La unidad de este rebaño una vez esparcido creció a medida que pasaban los días en oración. En un día inolvidable, se hallaban alabando a Dios cuando en medio de ellos se oyó un ruido como el rugido de un tornado. Como si el fuego que ardía en sus corazones se estuviese haciendo visible, lenguas de fuego descendieron sobre cada cabeza. Como un fuego consumidor, el Espíritu Santo descendió sobre ellos.

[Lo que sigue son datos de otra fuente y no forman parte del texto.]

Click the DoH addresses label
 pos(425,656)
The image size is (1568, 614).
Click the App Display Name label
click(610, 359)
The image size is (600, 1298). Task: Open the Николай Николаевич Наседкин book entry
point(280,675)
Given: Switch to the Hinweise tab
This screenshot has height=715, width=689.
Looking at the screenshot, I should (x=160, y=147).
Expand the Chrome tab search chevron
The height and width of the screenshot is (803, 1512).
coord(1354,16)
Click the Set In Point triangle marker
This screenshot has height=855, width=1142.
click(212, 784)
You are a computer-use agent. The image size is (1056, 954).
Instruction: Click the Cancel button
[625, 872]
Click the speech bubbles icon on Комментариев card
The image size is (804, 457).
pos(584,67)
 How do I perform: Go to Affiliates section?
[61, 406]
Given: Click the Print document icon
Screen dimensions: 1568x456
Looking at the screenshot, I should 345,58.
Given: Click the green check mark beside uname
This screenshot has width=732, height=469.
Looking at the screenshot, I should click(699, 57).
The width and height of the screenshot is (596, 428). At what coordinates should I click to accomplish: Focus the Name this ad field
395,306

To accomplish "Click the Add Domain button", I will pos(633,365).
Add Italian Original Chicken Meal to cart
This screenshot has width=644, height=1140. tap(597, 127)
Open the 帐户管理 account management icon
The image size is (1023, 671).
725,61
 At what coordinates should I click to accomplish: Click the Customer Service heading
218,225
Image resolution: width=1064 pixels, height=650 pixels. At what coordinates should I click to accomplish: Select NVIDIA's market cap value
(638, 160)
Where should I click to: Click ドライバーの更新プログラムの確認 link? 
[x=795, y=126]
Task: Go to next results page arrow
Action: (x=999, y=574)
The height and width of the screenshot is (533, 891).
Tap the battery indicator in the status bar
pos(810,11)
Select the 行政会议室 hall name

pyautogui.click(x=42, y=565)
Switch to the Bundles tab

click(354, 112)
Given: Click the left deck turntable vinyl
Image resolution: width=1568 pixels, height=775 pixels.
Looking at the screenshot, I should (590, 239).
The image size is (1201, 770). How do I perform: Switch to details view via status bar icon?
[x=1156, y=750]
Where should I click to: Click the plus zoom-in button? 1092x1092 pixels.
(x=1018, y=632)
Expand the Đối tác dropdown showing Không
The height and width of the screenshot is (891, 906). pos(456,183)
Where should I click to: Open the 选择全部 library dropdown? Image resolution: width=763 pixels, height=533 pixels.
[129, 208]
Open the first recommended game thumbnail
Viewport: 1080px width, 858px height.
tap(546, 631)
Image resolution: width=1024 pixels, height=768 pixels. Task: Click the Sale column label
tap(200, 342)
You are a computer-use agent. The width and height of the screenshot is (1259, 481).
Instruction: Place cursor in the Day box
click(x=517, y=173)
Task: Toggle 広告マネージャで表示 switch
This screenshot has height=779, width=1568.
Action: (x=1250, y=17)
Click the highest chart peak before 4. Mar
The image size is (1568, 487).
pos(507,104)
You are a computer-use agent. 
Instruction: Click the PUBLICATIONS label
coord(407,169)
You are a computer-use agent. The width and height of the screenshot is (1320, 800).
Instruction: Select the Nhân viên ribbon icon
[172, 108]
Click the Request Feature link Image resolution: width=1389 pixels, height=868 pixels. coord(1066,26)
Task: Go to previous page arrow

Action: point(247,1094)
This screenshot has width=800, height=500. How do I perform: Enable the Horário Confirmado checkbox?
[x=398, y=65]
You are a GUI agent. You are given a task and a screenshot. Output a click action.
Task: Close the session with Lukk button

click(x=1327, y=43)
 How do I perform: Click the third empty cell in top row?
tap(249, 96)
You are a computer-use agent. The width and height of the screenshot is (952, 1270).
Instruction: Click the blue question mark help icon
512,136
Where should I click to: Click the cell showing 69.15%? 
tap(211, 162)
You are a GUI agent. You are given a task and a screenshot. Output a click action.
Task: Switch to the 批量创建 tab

Llenos del Espíritu, los discípulos no pudieron contener su nuevo amor y gozo ardiente en Jesús. En forma pública, y llenos de entusiasmo, comenzaron a proclamar las buenas nuevas de salvación. Atraída por el sonido, una multitud de ciudadanos locales mezclados con peregrinos de muchas naciones se reunió junto al edificio. Llenos de asombro y confusión, escucharon –en su propio lenguaje– poderosos testimonios relativos a las poderosas obras de Dios, expresados por galileos sin educación.
“No comprendo –decían algunos–; ¿qué significa esto?” Otros procuraban quitarle importancia, diciendo: “Están ebrios”. “¡No es así!”, exclamó Pedro con valentía, haciéndose oír por encima de las voces de la multitud: “Lo que ustedes han oído y visto está sucediendo porque el Cristo resucitado ha sido exaltado a la mano derecha de Dios y ahora nos ha concedido el Espíritu Santo”. (ver Hech. 2.)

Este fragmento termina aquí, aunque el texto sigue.